• About this task
Each line below that includes the word "color" is to be reported.

···

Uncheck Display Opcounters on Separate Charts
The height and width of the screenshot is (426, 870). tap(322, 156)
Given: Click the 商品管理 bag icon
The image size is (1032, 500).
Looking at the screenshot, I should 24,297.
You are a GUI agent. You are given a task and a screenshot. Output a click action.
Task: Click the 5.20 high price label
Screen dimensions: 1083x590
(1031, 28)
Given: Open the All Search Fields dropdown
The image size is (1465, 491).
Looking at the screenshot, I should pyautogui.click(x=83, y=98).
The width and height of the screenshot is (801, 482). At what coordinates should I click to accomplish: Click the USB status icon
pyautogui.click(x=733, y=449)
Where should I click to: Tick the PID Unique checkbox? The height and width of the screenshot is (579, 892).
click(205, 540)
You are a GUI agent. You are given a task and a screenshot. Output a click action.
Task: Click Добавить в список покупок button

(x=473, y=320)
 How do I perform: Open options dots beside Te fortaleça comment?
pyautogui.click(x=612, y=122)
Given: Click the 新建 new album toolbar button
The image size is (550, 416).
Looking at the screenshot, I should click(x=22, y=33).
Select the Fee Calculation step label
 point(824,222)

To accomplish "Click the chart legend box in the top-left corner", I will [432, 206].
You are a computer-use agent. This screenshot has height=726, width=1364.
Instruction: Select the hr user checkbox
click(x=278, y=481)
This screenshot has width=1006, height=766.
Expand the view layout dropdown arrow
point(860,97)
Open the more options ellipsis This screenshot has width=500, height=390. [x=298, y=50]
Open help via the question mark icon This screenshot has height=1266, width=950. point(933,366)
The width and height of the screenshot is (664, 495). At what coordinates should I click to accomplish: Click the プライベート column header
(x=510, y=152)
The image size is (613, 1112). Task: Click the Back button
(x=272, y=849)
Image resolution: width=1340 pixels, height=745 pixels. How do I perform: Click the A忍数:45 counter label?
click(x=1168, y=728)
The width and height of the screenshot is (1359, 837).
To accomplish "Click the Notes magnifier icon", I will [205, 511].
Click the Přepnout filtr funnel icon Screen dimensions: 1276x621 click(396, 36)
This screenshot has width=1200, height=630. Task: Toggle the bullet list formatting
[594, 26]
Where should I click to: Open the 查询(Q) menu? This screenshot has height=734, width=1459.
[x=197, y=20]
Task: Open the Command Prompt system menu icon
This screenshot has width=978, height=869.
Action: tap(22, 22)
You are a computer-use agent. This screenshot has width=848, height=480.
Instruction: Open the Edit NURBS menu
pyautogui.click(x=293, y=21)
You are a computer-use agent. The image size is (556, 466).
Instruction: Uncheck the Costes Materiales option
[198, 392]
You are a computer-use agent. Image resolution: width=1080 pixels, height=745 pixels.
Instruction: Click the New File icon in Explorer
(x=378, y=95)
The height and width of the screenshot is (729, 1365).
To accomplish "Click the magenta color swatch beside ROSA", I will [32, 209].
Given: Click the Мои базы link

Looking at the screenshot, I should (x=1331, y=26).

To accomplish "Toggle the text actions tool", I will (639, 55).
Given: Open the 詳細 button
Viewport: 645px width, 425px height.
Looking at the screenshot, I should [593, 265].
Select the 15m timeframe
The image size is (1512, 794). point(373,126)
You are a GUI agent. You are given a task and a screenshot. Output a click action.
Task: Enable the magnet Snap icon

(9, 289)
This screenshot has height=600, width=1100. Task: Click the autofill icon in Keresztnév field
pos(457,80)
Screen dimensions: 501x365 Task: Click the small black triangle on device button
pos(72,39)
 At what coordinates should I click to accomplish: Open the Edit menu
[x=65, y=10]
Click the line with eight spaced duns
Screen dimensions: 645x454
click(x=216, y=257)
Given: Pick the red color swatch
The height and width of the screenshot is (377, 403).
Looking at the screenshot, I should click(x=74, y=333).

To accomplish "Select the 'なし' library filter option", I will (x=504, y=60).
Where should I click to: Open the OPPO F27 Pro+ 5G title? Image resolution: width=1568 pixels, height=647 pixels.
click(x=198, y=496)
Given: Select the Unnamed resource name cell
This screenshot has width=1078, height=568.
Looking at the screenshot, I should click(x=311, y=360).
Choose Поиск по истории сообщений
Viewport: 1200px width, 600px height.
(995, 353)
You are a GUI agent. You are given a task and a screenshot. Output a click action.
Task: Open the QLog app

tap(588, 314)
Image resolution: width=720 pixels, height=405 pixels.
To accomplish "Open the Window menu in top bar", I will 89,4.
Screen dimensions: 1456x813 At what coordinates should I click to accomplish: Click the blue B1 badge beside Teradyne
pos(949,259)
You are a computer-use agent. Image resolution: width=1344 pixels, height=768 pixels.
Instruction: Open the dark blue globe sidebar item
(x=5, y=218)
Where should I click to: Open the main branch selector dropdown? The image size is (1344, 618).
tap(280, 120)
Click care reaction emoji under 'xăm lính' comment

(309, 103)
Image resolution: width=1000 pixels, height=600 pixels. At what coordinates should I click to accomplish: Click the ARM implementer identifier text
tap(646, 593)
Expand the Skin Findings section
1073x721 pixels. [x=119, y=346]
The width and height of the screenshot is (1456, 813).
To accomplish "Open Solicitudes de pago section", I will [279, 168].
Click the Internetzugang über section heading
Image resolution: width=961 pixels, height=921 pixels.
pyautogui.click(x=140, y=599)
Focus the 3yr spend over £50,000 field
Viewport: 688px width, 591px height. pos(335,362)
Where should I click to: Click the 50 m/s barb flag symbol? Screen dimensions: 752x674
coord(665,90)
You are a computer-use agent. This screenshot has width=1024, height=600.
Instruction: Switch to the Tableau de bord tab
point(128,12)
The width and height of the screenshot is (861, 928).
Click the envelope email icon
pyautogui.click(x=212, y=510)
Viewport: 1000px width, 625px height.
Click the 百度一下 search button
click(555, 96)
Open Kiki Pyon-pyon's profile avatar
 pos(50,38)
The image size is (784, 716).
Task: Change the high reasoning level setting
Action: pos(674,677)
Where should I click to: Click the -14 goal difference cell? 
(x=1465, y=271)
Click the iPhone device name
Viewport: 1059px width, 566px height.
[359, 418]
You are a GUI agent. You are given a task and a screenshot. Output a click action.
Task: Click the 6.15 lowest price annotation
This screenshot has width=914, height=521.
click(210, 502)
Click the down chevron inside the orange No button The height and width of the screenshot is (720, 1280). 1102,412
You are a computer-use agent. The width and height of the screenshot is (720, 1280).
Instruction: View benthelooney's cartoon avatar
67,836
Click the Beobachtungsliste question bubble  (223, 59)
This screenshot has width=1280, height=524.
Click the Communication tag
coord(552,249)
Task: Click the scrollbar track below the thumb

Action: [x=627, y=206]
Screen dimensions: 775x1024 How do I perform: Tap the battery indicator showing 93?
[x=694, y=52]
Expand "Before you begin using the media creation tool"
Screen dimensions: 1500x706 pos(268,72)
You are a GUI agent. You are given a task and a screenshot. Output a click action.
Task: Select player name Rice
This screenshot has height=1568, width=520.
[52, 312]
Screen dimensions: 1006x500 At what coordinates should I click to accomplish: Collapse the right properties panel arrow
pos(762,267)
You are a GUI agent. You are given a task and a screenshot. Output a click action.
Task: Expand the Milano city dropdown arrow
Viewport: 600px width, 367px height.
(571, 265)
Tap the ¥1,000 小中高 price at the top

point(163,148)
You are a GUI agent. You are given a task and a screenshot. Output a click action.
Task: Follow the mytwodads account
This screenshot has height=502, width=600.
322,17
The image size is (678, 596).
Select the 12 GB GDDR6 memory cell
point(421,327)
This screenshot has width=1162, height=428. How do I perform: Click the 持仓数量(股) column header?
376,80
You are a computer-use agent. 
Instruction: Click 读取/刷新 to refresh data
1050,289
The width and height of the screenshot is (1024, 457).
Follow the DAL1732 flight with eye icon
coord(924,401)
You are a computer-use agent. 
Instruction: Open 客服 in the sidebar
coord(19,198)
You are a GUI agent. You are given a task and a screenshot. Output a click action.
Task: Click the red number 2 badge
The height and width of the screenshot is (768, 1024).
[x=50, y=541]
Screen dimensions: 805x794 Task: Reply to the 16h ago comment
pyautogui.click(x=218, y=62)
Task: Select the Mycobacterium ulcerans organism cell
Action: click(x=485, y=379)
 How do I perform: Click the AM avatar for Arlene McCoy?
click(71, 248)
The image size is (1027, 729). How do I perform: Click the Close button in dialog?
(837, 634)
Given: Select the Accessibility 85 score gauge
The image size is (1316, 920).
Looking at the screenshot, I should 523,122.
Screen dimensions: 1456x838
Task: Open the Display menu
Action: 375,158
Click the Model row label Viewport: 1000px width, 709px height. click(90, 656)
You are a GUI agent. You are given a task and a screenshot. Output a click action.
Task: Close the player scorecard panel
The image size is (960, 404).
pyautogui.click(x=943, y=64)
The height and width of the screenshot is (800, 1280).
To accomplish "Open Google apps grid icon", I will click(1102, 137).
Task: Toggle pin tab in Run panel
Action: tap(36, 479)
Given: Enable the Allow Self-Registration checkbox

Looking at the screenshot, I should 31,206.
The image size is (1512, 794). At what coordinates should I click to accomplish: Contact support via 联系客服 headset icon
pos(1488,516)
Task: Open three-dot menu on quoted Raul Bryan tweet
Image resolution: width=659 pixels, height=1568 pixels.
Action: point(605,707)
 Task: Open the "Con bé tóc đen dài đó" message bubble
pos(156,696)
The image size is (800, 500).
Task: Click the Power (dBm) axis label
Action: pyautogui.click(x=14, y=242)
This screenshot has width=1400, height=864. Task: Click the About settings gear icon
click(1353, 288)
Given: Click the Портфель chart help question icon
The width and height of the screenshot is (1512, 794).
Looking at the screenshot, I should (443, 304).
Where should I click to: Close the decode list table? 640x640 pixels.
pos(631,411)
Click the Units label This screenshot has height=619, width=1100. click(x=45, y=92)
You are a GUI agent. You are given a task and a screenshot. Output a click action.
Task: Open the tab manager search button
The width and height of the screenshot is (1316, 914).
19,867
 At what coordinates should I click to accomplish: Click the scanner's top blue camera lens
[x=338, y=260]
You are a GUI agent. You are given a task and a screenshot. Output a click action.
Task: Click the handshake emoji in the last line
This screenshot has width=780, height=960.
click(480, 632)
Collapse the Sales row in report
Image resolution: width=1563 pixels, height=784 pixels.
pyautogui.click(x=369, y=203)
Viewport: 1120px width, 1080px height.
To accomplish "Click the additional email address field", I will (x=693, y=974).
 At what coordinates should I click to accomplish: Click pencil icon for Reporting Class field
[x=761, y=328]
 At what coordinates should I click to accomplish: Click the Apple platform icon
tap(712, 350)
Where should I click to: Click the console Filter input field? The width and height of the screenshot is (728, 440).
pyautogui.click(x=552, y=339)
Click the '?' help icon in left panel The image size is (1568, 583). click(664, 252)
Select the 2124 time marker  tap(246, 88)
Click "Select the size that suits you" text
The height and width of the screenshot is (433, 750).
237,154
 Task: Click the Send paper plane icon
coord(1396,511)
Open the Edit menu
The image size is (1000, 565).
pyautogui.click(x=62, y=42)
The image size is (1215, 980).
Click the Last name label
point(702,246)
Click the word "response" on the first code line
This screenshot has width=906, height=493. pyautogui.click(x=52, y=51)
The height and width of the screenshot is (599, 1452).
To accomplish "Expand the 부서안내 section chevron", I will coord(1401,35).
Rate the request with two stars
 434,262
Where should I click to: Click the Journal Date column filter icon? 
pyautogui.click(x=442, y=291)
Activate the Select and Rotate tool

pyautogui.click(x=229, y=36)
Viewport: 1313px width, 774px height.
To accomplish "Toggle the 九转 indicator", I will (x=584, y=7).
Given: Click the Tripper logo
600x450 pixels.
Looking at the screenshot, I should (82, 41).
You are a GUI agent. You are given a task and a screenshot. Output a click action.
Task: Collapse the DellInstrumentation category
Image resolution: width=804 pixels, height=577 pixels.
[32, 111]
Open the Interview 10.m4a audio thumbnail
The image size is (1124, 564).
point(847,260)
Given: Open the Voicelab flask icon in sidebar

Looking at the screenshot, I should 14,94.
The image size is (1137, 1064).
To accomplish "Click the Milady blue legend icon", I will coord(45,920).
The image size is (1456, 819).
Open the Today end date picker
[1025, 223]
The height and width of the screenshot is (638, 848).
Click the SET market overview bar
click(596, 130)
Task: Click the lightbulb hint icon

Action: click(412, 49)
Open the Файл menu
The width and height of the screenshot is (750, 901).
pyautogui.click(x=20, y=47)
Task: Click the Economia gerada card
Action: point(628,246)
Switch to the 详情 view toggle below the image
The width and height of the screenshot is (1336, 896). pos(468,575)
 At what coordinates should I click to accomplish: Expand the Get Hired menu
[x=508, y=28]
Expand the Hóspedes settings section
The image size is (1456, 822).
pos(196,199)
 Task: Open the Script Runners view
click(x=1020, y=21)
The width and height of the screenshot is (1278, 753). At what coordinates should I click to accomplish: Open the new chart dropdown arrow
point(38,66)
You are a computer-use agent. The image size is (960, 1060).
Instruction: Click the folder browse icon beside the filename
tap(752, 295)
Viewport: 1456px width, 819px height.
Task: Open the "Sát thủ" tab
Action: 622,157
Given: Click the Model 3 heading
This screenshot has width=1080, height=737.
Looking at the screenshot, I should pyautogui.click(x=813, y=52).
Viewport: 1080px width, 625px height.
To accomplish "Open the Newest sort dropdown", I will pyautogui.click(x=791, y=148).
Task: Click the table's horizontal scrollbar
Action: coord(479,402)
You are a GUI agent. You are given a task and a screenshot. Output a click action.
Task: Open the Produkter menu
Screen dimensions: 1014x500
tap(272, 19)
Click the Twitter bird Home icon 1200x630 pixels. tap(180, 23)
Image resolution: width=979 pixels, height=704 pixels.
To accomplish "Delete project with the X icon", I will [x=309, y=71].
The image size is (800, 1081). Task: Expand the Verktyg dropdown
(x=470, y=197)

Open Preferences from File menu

···

• Answer to this problem
To accomplish "Click the magenta color swatch beside ROSA", I will [32, 209].
Given: Pick the red color swatch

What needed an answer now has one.